Currently drive arrays can only have up to 126 Fibre Channel drives connected in an Arbitrated Loop (FC-AL). Emulex's FibreSpy SOC 804S can connect a thousand or more Fibre Channel drives into a single array. This switch-on-a-chip (SOC) technology means storage suppliers can create a drive array with several classes of Fibre Channel drive in a tiered structure. There could be fast - and expensive - disks, middling speed and cost disks and slow speed, high-capacity disks to provide three levels of storage for three types of data.
There could be on-line, near-line, and reference data held in the same array, which would suit information lifecycle management (ILM) approaches to storage. It also spreads the fixed costs of storage controllers across many more drives.
FibreSpy is a development of Emulex' existing InSpeed switching technology.
Fujitsu has already signed up to use the Emulex technology in its Eternus arrays. But none of the big three array providers - EMC, HDS, and IBM - have signed up yet. It's possible that Engenio, an existing Emulex InSpeed user, will sign up.
FibreSpy SOC 804E products can be used to integrate SAN switching into the front of a storage array. They can also be used to integrate SAN switches with server blades. Both uses would obviate the need for customers to buy separate SAN switches to connect server blades and storage arrays to a SAN fabric.

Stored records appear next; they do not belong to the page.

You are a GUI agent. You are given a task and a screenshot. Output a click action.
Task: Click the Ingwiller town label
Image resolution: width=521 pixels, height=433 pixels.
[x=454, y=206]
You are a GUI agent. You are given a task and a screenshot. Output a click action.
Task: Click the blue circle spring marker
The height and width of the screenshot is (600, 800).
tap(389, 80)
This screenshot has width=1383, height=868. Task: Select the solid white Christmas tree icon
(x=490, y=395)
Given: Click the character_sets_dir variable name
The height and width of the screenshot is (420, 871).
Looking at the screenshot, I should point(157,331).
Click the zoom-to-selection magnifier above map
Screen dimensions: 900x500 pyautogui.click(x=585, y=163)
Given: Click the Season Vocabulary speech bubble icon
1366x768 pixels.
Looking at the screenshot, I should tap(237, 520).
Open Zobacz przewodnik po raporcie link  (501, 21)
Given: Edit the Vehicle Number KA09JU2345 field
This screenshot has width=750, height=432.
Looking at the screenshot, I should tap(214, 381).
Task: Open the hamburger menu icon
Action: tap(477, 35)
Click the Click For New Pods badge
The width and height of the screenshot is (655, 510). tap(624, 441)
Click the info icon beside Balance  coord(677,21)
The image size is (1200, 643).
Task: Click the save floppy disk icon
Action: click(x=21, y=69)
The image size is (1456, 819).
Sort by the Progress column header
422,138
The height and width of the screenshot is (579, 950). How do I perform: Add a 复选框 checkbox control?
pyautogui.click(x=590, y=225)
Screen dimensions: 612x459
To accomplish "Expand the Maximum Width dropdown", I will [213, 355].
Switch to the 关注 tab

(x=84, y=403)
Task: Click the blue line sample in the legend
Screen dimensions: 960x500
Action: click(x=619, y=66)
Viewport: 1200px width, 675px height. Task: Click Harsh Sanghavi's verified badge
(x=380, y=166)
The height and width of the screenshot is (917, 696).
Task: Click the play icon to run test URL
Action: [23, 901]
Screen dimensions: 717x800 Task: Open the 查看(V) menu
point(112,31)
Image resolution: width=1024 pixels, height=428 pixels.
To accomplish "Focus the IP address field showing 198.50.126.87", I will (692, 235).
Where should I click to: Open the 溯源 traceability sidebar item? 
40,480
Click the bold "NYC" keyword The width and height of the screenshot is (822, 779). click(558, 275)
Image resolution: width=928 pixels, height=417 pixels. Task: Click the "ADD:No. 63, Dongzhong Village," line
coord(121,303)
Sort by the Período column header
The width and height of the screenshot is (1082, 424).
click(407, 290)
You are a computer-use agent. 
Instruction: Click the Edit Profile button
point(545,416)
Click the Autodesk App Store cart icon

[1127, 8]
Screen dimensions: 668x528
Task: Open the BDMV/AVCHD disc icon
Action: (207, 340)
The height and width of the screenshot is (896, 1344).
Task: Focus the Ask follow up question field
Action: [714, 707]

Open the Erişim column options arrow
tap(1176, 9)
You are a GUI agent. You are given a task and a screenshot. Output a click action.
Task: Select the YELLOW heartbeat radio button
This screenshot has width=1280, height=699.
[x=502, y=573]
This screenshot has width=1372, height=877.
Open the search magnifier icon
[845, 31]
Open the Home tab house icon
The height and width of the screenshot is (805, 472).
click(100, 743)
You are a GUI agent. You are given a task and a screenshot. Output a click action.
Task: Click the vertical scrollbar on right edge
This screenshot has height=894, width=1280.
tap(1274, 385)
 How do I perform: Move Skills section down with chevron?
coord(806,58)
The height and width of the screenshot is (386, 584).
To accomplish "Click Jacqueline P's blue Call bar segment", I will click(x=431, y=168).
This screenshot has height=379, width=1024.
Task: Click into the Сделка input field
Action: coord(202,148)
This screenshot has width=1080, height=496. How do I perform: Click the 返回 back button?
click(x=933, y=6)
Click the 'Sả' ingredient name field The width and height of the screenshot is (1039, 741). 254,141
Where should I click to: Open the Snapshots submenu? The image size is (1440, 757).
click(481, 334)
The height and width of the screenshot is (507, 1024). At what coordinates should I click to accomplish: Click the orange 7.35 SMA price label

The 804 has four speed-sensitive ports capable of supporting 1, 2 or 4Gbit/s. Each chip also supports an inter-switch link. Four 804 chips can be linked together to provide a 20-port switch. The chips also include an ARM processor plus RAM so that storage applications can run on them - a storage supplier could possibly provide support for virtualisation.
Richard Villars, IDC's VP storage systems research, said FibreSpy is cost-effective for, "storage system suppliers that want to address a broad range of applications ranging from blade servers to high-end storage systems." Such suppliers, previously limited to small scale and low-end arrays, will now be able to greatly enlarge the capacity of their arrays and provide high-end or enterprise-class functions.
System suppliers could also set up bladed servers and Fibre Channel storage arrays in a SAN without using external switches at all, thus lowering costs substantially. Dell could be interested in this.